When should benefits arising following a breach of duty be brought into account when assessing loss?
In a much discussed judgment, the Supreme Court has overturned the Court of Appeal on the assessment of damages arising out of breach of a charterparty. Although a shipping case, the decision raises important principles of general application and some useful lessons in what is a difficult area (as illustrated by the fact that at each stage the decision of the immediately lower tribunal – starting with an arbitral award – was reversed).
In The New Flamenco [2017] UKSC 431 the Supreme Court considered whether a charterer who had breached a charterparty could claim that, in assessing the owner's loss, credit had to be given for proceeds of the ship's sale after the charterers' repudiatory breach of the charterparty in August 2007. That sale earned a much greater profit than that which would have been achieved had the owners sold the vessel after the expiry of the charterparty in November 2009. Overturning the Court of Appeal (who had overturned Popplewell J in the Chancery Division, in turn hearing an appeal of the arbitral proceedings), the Supreme Court held that the profits realised by the sale should not be taken into account in assessing damages for breach of the charterparty.

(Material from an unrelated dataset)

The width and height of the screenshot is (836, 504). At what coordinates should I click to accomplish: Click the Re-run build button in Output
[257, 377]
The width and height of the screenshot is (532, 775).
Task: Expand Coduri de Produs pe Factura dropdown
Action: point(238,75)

The background to the dispute was as follows: in June 2007 the defendants and the owner orally extended an existing charterparty for the New Flamenco, such that it would expire in November 2009. Following a dispute as to whether the extension had in fact been entered into, the owners treated the charterers as being in repudiatory breach and the charterers redelivered the vessel on 28 October 2007. Shortly before redelivery the owners sold the vessel for USD 23,765,000. In between then and the agreed date of expiry, the financial crisis intervened: and it was held that, had the ship been sold in November 2009, she would have been valued at only USD 7,000,000. The charterers argued that, in claiming damages for breach of the charterparty, the owners had to bring into account the higher sale price that had been achieved before the financial crisis. Accordingly, the charterers claimed a credit for the difference, which in fact exceeded the amounts payable under the remaining term of the charterparty.
The Supreme Court found that the key question was whether there was a causal link between the benefit that had arisen following the breach of duty and either the repudiatory breach of the charterparty itself or any successful act of mitigation by the owners thereafter. The Supreme Court held that, in this case, no such causal link existed. Under the terms of the charterparty there had been nothing to prevent the owners from selling the vessel (albeit subject to the charterparty) prior to the breach and before the financial crisis intervened. Nor had the premature termination of the charterparty made it necessary to sell the vessel. In the words of Lord Clarke, who gave the judgment of the Court, "the owners' interest in the capital value of the vessel had nothing to do with the interest injured by the charterers' repudiation of the charterparty". This was so, the Court found, even if the breach of the charterparty had occasioned the sale of the vessel; in such circumstances, the breach would still not be the legal cause of the sale, nor was the sale an act of necessary mitigation because it was incapable of mitigating the loss of the income stream that the charterparty provided.
Assessing whether a party in breach of contractual or tortious duty should be given credit for a benefit received by the innocent party following the breach is notoriously difficult, being inherently fact specific, and difficult to analyse by reference to general principles. Nonetheless, it is possible to extract some useful lessons and reminders from the Court's judgement, including:
- There is no requirement that the benefit must be of the same kind as the loss being claimed, but a difference in kind may be indicative of a lack of the necessary causal link between the benefit and the breach or the purported mitigation.
- Where there exists an independent right, unfettered by an agreement, then the exercise of that right may be unlikely, without more, to constitute mitigation of a breach of the agreement.
- The fact that that an event is an "effective cause" or occasion for a benefit arising does not necessarily mean that it is a legal cause such that credit must be given for the benefit in assessing the damages owed. This is particularly so where the event does not necessitate the benefit.